Dan saat itulah semua kebahagiaan Cakra yang tadinya datang mendadak lenyap.

Digantikan rasa marah dan takut yang luar biasa.

Shaidan melepas cengkeramannya, dan membiarkan Cakra termenung untuk sejenak. "Maaf, Cakra, seharusnya aku lebih berhati-hati. Kapal itu akan datang besok malam. Kita harus segera mengeluarkan Helios dari sana dan pergi sejauh-jauhnya."

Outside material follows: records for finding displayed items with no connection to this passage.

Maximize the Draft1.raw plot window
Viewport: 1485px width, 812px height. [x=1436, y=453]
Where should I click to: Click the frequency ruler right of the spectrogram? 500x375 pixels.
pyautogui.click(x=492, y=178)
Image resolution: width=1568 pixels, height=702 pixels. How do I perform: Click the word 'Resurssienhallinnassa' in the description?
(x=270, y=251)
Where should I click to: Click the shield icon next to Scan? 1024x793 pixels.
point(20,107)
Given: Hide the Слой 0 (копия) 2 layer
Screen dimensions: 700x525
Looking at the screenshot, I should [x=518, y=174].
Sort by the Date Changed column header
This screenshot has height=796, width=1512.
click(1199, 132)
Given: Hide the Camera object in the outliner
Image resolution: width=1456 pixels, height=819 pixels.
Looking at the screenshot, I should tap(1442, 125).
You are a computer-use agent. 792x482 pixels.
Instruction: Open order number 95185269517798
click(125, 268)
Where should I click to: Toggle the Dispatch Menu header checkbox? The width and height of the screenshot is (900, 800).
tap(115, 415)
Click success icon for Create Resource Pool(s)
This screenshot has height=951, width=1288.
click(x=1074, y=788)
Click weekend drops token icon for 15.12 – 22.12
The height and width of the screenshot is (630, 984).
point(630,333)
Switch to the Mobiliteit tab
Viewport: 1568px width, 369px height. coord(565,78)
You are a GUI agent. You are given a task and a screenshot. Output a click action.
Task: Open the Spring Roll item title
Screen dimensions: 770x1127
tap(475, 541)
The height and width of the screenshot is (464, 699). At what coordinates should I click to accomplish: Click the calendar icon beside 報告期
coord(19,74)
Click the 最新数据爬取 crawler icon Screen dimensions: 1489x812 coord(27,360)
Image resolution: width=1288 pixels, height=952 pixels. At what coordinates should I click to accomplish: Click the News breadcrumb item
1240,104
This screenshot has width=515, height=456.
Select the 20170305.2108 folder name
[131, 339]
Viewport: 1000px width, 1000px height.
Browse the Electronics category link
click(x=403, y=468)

"Siapa yang membuntutimu?"

"Tidak tahu."

"Dan rencana ini...apakah bisa berhasil?"

Shaidan tercekat. "Ti...dak tahu."

Cakra mengembuskan napas berat. Jika sudah begini, apa yang bisa ia lakukan? Cakra harus fokus. Nanti malam, ia harus segera mengeluarkan Helios. Tidak ada waktu lagi. Jika ada yang memata-matai Shaidan, maka ada yang tahu keberadaannya di sini. Ada yang tahu maksud dan tujuannya datang ke desa ini. Ia harus segela mengeluarkan Helios sebelum terlambat.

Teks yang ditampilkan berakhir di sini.